▶ EXERCISE GOAL
Pull out every line below that holds the word "Gorgeous".
#### LISTED ENTRIES ####
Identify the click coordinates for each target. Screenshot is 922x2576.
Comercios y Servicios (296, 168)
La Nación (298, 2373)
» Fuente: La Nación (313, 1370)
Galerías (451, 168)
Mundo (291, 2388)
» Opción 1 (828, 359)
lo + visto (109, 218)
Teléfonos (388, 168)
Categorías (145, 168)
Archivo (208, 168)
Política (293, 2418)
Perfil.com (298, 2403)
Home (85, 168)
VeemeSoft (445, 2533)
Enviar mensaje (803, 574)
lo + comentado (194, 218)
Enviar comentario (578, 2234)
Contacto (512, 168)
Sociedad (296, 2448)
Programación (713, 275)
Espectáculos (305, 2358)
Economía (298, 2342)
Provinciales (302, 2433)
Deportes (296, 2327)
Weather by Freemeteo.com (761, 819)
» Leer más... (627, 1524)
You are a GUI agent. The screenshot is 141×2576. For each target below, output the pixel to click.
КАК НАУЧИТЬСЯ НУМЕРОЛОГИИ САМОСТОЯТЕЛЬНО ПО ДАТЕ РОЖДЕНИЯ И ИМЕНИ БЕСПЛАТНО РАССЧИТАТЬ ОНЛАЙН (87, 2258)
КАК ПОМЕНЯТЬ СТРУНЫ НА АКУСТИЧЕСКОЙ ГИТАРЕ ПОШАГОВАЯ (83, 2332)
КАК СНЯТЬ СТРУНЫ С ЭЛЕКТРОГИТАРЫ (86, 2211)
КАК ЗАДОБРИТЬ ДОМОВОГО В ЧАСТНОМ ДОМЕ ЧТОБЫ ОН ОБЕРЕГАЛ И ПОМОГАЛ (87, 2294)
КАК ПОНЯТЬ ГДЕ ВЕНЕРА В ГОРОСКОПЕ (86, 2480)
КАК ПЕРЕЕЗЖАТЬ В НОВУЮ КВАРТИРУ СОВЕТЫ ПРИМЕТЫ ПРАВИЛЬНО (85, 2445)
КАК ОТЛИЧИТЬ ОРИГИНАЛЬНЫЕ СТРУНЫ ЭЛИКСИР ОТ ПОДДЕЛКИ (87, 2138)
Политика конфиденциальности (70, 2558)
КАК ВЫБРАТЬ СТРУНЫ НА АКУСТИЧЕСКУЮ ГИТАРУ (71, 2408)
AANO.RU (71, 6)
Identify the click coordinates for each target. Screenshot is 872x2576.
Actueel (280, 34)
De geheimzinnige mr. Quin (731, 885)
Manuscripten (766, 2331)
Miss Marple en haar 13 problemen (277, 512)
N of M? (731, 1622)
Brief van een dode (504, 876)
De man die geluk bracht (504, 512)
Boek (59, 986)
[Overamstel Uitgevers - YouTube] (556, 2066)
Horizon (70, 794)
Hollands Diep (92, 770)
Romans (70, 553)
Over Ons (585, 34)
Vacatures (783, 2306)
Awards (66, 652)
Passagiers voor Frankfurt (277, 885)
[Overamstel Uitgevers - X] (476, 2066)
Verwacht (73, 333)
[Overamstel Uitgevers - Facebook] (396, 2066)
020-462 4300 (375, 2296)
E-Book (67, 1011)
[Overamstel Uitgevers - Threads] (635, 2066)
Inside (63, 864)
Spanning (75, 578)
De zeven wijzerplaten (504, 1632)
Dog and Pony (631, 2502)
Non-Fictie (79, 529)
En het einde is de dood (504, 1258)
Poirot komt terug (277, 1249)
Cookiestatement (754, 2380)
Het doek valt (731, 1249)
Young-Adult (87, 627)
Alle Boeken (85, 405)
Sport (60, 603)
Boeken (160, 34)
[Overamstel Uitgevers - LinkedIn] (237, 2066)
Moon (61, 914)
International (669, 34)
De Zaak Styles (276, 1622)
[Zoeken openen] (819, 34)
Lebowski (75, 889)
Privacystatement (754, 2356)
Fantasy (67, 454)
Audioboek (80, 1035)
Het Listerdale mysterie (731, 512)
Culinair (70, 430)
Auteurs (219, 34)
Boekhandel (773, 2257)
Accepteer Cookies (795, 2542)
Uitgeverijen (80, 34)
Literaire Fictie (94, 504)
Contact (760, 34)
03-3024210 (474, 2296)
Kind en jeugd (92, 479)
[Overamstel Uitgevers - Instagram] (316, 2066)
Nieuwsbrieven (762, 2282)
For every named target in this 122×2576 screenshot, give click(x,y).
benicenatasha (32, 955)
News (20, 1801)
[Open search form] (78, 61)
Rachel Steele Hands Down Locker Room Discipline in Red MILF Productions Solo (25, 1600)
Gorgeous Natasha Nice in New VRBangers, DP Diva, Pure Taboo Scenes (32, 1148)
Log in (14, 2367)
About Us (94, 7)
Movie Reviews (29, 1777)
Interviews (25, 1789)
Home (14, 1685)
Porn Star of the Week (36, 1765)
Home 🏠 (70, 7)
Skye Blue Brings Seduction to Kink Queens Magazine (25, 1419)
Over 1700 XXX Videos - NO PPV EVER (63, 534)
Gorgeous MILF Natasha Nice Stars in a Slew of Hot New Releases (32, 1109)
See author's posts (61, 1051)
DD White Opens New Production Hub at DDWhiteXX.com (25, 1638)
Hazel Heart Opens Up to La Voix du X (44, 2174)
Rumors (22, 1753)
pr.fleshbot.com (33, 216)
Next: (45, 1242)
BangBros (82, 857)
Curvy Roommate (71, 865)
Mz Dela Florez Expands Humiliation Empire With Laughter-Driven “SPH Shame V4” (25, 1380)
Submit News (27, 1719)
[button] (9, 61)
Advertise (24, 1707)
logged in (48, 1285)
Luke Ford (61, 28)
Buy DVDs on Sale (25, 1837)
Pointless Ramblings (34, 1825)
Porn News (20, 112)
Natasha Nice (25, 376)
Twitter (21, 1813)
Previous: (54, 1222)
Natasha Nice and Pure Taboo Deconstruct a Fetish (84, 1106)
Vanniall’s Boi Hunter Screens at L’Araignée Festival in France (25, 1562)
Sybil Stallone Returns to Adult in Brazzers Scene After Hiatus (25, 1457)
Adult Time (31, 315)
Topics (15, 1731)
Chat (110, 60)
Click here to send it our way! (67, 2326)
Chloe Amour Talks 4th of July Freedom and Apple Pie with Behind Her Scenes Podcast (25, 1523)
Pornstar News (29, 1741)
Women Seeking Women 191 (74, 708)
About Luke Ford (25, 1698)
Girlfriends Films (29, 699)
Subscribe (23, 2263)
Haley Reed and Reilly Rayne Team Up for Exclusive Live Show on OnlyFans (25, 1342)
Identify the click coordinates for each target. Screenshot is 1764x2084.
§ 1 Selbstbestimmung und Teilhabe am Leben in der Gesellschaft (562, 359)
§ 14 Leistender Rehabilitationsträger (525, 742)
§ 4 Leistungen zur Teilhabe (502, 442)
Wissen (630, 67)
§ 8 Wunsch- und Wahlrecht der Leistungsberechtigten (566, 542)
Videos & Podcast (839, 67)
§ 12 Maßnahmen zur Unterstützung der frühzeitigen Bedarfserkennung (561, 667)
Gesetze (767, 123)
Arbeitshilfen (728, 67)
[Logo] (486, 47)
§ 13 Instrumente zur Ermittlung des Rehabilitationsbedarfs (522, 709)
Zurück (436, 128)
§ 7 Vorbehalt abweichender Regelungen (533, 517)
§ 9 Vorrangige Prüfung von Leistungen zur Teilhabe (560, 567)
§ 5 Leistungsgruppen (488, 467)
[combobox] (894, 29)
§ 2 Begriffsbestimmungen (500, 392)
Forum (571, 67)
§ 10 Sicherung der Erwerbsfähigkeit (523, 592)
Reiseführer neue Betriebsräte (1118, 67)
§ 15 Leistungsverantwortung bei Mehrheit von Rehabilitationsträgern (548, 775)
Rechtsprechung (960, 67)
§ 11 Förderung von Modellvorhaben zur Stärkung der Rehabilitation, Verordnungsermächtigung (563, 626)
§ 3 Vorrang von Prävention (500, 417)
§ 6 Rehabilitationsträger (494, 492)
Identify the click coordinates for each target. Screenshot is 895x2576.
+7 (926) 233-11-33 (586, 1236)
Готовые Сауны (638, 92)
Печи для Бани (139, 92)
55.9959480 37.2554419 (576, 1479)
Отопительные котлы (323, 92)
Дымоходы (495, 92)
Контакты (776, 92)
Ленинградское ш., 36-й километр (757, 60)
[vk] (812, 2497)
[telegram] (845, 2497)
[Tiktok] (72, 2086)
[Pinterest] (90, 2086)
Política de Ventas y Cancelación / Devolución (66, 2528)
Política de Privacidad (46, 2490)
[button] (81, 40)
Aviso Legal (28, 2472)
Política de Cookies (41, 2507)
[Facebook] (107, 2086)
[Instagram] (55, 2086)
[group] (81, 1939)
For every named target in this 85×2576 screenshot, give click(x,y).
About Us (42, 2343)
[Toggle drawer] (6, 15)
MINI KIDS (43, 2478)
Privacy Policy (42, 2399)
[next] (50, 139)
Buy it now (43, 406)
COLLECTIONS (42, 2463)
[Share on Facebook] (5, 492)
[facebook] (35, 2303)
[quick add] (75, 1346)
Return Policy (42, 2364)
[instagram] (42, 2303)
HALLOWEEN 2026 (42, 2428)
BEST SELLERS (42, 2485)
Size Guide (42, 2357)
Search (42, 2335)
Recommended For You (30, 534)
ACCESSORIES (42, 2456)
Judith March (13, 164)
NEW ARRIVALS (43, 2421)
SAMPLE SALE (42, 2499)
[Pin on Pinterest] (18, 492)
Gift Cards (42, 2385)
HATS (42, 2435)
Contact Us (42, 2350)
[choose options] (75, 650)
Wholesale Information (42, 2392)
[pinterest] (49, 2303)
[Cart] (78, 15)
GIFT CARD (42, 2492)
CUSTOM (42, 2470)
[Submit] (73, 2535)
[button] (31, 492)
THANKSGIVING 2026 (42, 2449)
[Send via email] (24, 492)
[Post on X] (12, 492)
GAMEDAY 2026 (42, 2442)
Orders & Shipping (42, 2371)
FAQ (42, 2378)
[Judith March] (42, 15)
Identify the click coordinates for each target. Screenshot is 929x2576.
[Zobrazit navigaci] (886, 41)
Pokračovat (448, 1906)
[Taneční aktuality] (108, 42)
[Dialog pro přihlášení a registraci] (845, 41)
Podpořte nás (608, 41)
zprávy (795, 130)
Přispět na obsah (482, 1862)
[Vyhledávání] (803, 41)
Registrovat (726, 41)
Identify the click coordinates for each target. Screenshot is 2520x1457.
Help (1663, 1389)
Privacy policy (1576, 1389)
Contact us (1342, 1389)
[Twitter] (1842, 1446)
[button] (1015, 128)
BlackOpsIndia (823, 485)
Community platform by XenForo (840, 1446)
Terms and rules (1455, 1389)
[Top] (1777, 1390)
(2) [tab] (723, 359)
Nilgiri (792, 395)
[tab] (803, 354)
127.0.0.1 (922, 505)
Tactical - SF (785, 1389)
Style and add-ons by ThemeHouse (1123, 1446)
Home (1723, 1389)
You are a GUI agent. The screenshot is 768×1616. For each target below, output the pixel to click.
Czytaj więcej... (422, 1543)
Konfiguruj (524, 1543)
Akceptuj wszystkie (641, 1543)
####
▶ EXERCISE OUTPUT
Gorgeous Natasha Nice in New VRBangers, DP Diva, Pure Taboo Scenes (32, 1148)
Gorgeous MILF Natasha Nice Stars in a Slew of Hot New Releases (32, 1109)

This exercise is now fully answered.